* Your task
Give back, word for word, the lines in the listing below from the one holding "Screen dimensions: 781x742" down to the one holding "You are a computer-use agent. Screen", both ends included.

::::::::::

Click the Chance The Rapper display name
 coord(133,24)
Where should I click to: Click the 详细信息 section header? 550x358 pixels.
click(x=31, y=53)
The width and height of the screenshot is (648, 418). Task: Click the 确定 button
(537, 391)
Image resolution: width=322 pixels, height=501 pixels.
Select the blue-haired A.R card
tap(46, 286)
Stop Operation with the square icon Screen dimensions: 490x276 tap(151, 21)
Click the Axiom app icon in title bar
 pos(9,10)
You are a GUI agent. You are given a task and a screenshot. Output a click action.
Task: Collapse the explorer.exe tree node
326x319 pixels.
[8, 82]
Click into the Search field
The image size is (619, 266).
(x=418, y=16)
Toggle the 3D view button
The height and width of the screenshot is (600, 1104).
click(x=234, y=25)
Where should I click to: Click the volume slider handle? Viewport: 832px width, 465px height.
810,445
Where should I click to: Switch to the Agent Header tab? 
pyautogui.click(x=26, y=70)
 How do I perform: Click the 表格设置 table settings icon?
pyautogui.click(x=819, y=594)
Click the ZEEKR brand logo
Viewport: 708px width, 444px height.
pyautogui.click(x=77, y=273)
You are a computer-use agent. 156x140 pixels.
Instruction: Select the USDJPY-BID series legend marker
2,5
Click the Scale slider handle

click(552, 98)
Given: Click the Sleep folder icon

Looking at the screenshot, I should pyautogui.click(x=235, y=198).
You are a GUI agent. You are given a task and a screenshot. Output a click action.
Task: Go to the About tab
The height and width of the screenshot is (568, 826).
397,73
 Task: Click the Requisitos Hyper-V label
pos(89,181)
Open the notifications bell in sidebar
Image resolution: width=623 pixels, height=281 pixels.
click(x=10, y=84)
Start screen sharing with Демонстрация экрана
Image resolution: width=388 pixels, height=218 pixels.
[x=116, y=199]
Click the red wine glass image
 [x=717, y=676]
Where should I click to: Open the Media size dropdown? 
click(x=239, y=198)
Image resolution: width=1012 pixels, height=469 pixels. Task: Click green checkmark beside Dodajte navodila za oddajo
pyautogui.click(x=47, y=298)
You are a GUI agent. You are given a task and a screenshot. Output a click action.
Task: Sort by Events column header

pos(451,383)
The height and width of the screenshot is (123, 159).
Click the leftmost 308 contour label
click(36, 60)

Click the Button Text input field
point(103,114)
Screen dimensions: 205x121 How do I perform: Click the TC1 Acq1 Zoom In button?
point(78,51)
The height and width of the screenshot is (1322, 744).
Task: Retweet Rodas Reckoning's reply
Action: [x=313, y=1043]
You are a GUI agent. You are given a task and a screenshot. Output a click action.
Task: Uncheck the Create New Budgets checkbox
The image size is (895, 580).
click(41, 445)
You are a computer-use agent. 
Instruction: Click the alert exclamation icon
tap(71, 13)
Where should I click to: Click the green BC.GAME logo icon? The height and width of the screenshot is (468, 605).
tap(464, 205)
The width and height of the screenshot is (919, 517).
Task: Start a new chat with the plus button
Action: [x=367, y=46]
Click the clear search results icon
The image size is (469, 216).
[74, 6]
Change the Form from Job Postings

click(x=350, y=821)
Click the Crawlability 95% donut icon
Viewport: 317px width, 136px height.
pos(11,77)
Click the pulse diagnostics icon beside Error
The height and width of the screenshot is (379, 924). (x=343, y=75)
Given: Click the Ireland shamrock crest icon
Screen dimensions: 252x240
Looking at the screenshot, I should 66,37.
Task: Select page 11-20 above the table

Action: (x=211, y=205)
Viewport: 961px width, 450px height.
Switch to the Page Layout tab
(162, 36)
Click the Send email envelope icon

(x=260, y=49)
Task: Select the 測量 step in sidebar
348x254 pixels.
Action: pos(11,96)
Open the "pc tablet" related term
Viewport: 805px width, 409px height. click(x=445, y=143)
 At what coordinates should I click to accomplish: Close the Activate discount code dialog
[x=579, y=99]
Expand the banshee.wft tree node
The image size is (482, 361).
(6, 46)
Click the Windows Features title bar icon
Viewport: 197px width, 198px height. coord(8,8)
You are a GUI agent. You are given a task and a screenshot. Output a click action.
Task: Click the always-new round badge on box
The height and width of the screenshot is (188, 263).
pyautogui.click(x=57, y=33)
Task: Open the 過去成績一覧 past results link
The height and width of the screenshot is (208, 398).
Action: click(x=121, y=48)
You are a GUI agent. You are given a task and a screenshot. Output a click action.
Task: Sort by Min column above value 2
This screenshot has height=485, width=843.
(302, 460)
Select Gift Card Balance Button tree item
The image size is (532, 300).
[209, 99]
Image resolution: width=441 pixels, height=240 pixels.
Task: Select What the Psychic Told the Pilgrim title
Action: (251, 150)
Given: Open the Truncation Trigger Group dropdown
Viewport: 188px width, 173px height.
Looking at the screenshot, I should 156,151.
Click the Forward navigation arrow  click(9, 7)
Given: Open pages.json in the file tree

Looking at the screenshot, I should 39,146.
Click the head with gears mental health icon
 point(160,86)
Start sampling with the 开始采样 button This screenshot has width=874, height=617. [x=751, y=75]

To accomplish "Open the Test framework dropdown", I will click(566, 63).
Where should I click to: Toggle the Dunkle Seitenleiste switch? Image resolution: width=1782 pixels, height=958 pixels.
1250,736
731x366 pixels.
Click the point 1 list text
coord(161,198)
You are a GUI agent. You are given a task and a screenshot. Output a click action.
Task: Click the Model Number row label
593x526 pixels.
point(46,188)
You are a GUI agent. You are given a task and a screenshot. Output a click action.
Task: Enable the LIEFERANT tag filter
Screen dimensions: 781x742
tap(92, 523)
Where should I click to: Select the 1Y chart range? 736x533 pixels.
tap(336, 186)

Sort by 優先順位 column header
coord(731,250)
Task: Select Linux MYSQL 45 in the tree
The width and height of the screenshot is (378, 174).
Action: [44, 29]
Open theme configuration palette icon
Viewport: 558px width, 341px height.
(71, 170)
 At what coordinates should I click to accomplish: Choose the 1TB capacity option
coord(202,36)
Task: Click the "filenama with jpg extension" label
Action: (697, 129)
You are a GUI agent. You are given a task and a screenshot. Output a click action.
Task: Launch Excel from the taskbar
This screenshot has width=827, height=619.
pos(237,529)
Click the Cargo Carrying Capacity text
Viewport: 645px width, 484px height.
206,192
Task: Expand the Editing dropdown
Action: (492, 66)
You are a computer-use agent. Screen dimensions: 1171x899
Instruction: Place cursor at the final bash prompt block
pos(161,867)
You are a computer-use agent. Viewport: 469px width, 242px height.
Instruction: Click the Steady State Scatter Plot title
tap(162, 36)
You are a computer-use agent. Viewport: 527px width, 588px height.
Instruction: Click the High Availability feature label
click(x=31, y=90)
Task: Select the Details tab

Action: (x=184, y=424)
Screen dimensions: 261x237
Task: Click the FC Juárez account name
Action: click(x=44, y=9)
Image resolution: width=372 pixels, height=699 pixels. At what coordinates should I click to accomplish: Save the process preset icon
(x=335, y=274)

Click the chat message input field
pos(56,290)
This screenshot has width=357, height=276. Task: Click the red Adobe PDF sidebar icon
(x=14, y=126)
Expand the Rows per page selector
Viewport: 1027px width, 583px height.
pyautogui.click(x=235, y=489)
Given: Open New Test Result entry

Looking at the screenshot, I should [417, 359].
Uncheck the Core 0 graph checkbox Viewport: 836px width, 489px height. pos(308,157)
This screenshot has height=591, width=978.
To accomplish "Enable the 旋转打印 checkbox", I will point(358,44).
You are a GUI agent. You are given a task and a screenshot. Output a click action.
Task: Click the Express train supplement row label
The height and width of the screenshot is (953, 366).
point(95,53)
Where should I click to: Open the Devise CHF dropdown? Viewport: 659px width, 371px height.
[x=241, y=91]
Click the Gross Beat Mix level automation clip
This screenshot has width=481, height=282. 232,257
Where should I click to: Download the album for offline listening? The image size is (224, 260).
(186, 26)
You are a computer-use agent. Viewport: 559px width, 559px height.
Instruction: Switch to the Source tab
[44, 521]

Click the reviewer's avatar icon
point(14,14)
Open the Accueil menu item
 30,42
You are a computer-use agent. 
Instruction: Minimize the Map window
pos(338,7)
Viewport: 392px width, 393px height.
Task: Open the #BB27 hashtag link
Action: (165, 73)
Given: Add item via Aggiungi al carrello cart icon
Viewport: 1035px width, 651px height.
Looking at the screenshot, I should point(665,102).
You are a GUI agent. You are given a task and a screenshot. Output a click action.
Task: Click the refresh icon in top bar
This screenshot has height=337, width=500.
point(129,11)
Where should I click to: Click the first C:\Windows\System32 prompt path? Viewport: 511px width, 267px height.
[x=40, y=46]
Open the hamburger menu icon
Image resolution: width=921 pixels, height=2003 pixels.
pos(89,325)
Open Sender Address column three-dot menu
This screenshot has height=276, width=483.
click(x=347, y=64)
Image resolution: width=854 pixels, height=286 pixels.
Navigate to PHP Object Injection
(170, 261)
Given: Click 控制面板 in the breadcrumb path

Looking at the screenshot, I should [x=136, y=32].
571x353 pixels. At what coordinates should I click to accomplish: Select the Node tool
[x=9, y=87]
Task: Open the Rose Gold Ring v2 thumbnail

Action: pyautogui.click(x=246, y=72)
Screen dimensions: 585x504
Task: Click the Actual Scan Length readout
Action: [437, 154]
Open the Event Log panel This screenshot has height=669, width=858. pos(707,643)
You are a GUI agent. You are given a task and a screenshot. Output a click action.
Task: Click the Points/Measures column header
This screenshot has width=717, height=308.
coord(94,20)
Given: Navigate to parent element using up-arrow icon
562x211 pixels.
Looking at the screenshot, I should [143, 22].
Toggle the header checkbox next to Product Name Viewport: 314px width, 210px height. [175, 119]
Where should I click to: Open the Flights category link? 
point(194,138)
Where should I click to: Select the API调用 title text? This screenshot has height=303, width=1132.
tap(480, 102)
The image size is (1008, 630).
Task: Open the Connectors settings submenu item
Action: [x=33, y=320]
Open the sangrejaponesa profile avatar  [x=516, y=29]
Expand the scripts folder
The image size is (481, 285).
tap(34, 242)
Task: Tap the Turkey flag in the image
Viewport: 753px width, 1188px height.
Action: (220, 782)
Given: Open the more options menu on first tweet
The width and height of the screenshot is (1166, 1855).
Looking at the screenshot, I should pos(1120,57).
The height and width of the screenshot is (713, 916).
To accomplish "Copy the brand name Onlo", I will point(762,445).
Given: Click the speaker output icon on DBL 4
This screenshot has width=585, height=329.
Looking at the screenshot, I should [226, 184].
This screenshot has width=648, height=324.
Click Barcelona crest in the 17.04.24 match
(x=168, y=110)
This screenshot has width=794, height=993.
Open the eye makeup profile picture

::::::::::

* Answer below
Screen dimensions: 781x742
tap(92, 523)
Where should I click to: Select the 1Y chart range? 736x533 pixels.
tap(336, 186)

Sort by 優先順位 column header
coord(731,250)
Task: Select Linux MYSQL 45 in the tree
The width and height of the screenshot is (378, 174).
Action: [44, 29]
Open theme configuration palette icon
Viewport: 558px width, 341px height.
(71, 170)
 At what coordinates should I click to accomplish: Choose the 1TB capacity option
coord(202,36)
Task: Click the "filenama with jpg extension" label
Action: (697, 129)
You are a GUI agent. You are given a task and a screenshot. Output a click action.
Task: Launch Excel from the taskbar
This screenshot has width=827, height=619.
pos(237,529)
Click the Cargo Carrying Capacity text
Viewport: 645px width, 484px height.
206,192
Task: Expand the Editing dropdown
Action: (492, 66)
You are a computer-use agent. Screen dimensions: 1171x899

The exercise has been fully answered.